Se diría que le faltaba un tornillo, aunque no siempre fue así. Su deterioro comenzó el día que entró a trabajar en la cadena de montaje. El entusiasmo que le convertía en el alma de las fiestas se marchitó, dejando en su lugar a un hombre taciturno. Le dio por hablar con la cadencia de un contestador automático en las conversaciones telefónicas, y por enfocar su mirada al infinito, en lugar de a los ojos, en los encuentros cara a cara. Las articulaciones de su cuerpo de atleta se anquilosaron progresivamente, reduciendo su capacidad de flexión en favor de la torpeza. Su vida diaria se redujo a una pequeña serie de pautas repetitivas.
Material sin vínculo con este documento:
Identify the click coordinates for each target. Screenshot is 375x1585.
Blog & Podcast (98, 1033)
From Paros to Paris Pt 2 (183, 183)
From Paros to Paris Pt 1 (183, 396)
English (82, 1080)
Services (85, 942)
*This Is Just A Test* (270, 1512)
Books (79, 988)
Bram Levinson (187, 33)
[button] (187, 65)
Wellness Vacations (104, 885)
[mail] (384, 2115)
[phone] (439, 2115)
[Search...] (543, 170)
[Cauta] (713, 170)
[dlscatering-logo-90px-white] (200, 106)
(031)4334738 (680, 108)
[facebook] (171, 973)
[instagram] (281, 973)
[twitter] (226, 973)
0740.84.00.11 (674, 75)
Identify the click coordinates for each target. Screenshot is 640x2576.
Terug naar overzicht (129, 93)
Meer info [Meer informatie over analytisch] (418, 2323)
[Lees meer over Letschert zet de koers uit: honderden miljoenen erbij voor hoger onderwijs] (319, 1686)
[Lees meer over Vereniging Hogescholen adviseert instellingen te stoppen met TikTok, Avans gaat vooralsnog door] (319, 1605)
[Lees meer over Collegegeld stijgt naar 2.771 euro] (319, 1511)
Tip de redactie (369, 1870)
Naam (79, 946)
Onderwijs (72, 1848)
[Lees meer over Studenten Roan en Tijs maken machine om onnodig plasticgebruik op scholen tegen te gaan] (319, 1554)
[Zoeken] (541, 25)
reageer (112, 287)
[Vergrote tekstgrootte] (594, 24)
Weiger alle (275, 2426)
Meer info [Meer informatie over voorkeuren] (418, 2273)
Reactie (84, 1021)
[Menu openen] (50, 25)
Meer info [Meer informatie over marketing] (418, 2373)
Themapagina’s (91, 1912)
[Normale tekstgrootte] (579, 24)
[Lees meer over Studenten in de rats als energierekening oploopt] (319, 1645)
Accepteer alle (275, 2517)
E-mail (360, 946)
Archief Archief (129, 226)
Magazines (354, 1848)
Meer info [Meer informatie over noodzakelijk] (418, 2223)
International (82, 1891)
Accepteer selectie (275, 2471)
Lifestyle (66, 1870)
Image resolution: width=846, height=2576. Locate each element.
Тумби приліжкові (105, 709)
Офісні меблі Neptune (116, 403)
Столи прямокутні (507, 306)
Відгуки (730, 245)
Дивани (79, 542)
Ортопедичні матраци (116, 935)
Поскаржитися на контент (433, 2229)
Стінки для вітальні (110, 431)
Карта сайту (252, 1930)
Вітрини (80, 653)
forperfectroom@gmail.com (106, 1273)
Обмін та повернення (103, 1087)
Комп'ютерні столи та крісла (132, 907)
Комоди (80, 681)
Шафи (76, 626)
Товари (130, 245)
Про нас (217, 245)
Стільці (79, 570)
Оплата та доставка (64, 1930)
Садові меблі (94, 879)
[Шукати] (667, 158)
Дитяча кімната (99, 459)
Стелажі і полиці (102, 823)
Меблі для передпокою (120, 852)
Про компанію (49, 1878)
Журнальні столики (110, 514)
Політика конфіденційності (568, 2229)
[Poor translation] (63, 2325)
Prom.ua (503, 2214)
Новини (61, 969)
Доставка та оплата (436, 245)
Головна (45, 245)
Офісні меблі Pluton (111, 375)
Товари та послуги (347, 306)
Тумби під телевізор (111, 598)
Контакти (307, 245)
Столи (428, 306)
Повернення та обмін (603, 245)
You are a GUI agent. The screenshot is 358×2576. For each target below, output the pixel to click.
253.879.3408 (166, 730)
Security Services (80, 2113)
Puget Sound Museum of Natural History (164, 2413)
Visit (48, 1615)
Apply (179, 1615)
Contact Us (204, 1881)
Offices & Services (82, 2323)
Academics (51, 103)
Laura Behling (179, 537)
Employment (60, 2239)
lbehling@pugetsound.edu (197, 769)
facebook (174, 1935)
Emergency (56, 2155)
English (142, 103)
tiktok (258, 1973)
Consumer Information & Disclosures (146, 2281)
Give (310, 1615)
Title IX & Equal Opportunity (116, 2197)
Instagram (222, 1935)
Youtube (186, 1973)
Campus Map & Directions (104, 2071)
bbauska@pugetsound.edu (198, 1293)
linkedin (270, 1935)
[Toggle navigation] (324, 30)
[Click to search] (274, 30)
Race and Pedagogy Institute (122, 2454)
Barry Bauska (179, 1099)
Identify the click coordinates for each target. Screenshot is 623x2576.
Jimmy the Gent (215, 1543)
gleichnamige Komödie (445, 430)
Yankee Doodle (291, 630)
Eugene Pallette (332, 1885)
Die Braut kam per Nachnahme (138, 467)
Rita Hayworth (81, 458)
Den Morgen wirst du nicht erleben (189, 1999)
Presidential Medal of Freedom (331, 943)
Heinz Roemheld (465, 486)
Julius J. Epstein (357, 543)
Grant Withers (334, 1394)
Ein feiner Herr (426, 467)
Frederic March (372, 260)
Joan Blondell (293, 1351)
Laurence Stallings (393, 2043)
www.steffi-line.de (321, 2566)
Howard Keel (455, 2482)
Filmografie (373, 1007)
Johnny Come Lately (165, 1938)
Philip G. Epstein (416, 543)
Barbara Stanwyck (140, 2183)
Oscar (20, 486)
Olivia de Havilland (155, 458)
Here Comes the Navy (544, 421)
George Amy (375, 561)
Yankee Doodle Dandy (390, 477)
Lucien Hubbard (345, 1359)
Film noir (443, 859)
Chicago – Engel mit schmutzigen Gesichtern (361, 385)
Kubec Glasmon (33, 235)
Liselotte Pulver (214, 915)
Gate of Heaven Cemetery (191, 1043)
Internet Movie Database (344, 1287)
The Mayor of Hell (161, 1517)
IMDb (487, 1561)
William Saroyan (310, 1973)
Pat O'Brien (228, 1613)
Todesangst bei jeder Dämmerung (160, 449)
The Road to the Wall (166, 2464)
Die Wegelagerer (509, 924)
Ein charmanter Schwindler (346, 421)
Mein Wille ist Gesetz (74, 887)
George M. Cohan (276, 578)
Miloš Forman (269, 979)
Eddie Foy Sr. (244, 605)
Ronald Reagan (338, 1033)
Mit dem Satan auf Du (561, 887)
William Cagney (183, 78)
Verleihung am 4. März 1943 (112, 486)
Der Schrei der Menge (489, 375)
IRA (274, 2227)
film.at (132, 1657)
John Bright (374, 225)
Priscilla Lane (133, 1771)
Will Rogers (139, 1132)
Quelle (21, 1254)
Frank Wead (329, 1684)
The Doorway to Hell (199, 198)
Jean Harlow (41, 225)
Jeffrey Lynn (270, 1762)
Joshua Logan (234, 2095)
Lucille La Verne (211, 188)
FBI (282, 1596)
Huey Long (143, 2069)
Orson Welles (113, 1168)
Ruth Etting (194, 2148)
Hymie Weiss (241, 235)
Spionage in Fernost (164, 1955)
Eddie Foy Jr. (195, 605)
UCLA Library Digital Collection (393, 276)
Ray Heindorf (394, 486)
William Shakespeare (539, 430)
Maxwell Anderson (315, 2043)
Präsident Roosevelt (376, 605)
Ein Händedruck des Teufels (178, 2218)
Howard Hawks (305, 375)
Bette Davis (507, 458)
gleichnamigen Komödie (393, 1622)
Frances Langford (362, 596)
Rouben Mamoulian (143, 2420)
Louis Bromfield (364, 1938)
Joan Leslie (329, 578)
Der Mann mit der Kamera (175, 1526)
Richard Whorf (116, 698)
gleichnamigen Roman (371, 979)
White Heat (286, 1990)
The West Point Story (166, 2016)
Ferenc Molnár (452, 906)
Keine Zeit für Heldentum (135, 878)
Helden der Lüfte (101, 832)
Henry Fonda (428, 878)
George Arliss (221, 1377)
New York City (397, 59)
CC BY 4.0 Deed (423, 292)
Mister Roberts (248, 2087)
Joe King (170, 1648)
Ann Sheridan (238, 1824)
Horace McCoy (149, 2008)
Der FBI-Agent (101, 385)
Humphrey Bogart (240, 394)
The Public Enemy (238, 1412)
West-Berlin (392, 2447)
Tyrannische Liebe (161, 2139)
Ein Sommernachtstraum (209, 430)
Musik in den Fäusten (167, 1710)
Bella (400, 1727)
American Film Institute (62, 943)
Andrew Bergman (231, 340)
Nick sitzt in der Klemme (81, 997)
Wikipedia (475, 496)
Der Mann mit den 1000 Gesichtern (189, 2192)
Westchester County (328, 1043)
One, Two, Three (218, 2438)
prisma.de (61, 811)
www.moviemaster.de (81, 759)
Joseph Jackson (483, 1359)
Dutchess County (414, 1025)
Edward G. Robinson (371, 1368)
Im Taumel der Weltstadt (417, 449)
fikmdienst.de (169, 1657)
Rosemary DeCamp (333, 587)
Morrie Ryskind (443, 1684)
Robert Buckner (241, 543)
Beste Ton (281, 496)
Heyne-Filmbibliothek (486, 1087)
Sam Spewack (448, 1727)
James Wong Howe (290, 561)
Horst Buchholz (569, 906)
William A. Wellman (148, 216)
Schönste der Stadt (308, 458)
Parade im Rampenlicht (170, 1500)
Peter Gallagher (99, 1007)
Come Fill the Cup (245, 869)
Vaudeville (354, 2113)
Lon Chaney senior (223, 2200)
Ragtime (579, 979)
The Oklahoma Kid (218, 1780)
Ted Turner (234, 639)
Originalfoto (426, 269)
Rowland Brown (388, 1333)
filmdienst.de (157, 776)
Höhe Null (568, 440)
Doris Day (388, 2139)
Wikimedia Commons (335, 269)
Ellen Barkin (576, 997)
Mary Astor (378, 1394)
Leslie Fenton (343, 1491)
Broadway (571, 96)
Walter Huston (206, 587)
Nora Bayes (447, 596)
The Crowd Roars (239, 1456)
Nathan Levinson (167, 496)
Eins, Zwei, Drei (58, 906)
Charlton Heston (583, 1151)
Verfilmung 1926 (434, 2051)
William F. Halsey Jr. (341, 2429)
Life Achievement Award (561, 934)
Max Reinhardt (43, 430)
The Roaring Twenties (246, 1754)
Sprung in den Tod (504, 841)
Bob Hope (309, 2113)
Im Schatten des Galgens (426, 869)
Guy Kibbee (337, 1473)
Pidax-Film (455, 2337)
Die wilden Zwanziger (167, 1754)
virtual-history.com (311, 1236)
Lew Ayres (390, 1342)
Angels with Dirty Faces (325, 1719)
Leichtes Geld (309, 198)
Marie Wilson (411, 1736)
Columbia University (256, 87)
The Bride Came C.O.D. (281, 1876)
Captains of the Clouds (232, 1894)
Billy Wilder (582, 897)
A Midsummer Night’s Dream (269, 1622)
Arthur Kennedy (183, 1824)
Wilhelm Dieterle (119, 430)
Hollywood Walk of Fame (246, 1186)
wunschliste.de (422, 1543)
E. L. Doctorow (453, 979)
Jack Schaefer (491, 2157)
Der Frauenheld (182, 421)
Incluso el fin de semana tenía su propia rutina: dormir, comer y sentarse frente al televisor. Nadie se alarmó hasta el día en el que se quedó dormido en el sofá y en lugar de ronquidos emitía una especie de pitido metálico.
Le recomendaron ir al servicio médico, por si algún compuesto químico de los materiales que manipulaba le estaba provocando aquella extraña reacción. Él, despistado, se presentó en el servicio técnico. Le diagnosticaron depresión y le mandaron a casa. Aquello debió alterar sus hábitos de forma insoportable. Encontraron su cuerpo en mitad de un charco de aceite. Se había cortado los cables.
7 comentarios:
Ya sospechaba yo que trabajar en una cadena de montaje no podía traer nada bueno.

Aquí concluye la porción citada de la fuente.